JAKARTA, KOMPAS.com - Kementerian Perindustrian (Kemenperin) mencatat sagu dan singkong (cassava) merupakan bahan baku paling murah untuk produksi bioetanol atau etanol, dibandingkan dengan jagung.
Pelaksana tugas (Plt) Direktur Jenderal Industri Agro Kemenperin, Putu Juli Ardika, menjelaskan sagu menempati posisi teratas dari sisi keekonomian bahan baku etanol saat ini.
Setelah sagu, bahan baku termurah berikutnya adalah singkong, sementara jagung tergolong paling mahal.
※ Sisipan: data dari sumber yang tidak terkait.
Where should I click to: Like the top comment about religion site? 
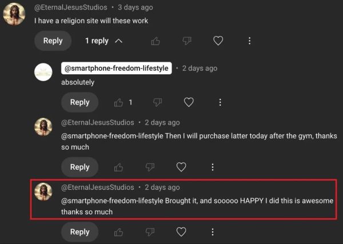tap(155, 41)
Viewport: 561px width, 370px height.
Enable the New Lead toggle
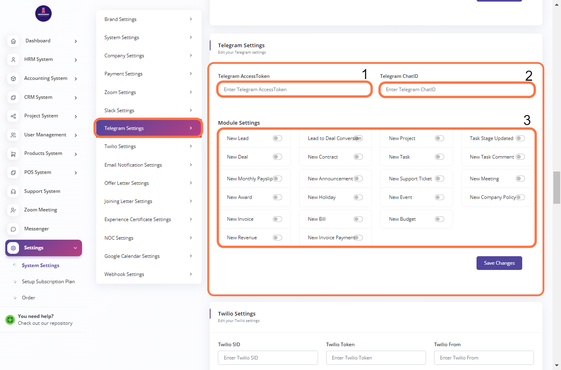tap(277, 138)
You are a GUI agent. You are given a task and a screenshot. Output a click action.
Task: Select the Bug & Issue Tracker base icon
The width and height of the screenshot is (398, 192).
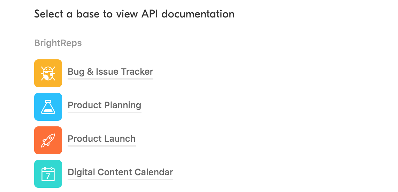pyautogui.click(x=48, y=73)
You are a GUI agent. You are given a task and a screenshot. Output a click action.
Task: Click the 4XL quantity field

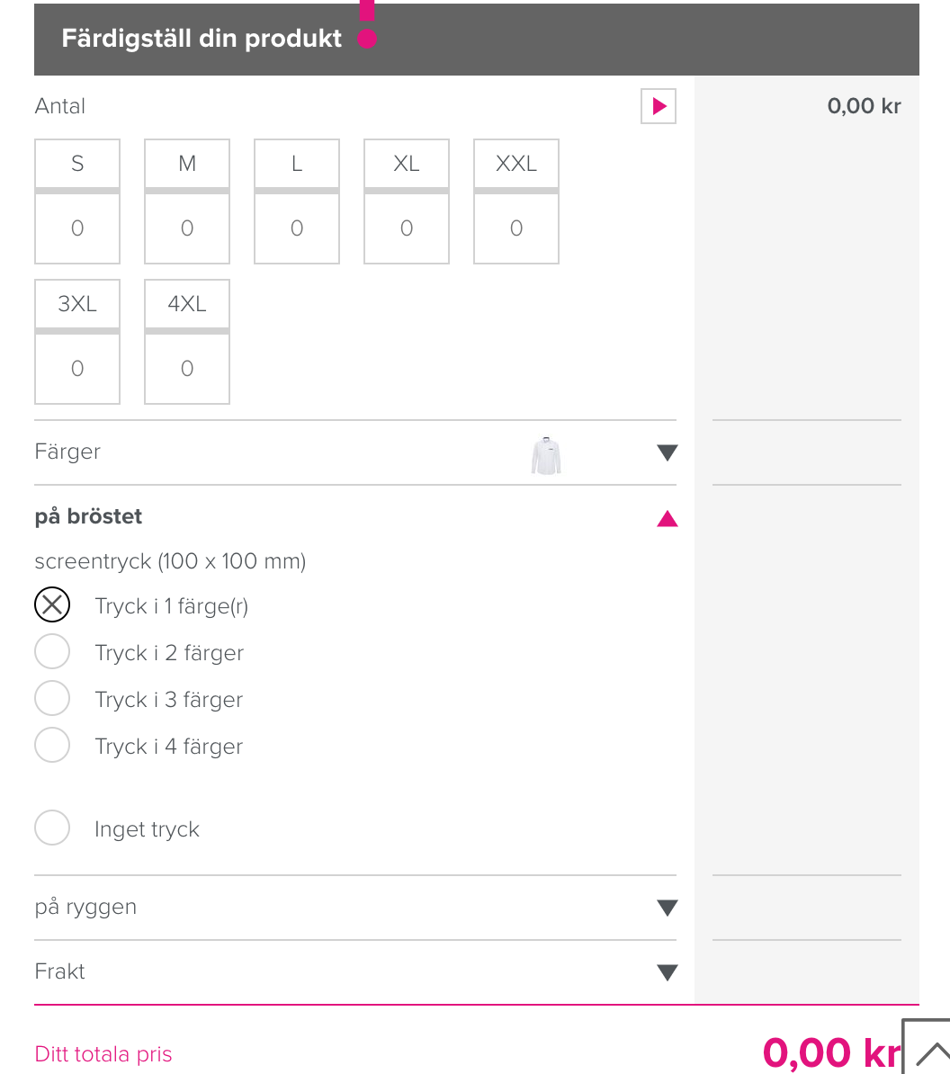187,369
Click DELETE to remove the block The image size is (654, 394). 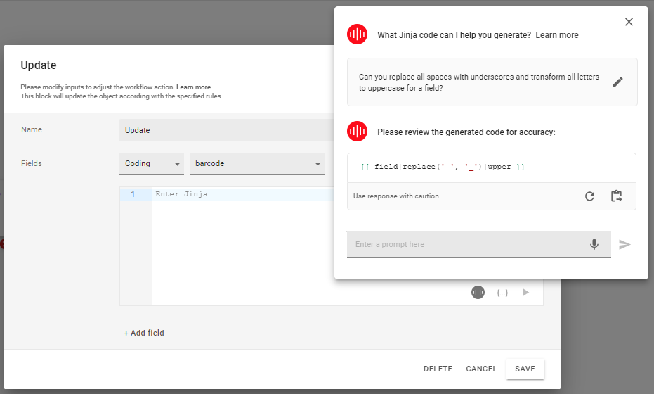click(438, 369)

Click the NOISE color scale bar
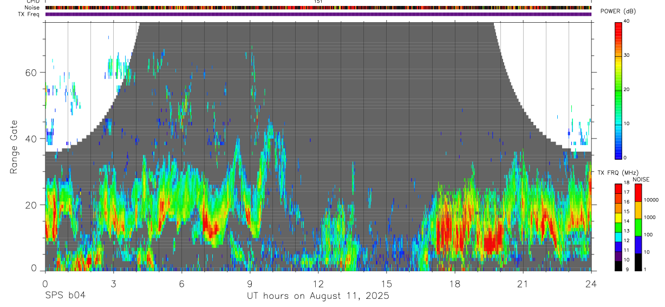(x=638, y=227)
“Kalau dari nilai bahan bakunya, ya itu memang sagu itu yang paling murah untuk bahan baku menjadi etanol. Untuk saat ini sagu memang. Kedua itu cassava, kalau yang corn yang jagung itu memang sudah agak mahal,” ujar Putu saat ditemui di gedung Kemenperin, Jakarta Selatan, Rabu (29/10/2025).
Baca juga: Kemenperin Bantah Produksi Gula RI Stagnan, Klaim Bisa Capai Swasembada
Pemerintah masih membuka berbagai opsi bahan baku untuk etanol. Beragam alternatif akan dikaji untuk menentukan bahan mana yang paling efektif dan efisien.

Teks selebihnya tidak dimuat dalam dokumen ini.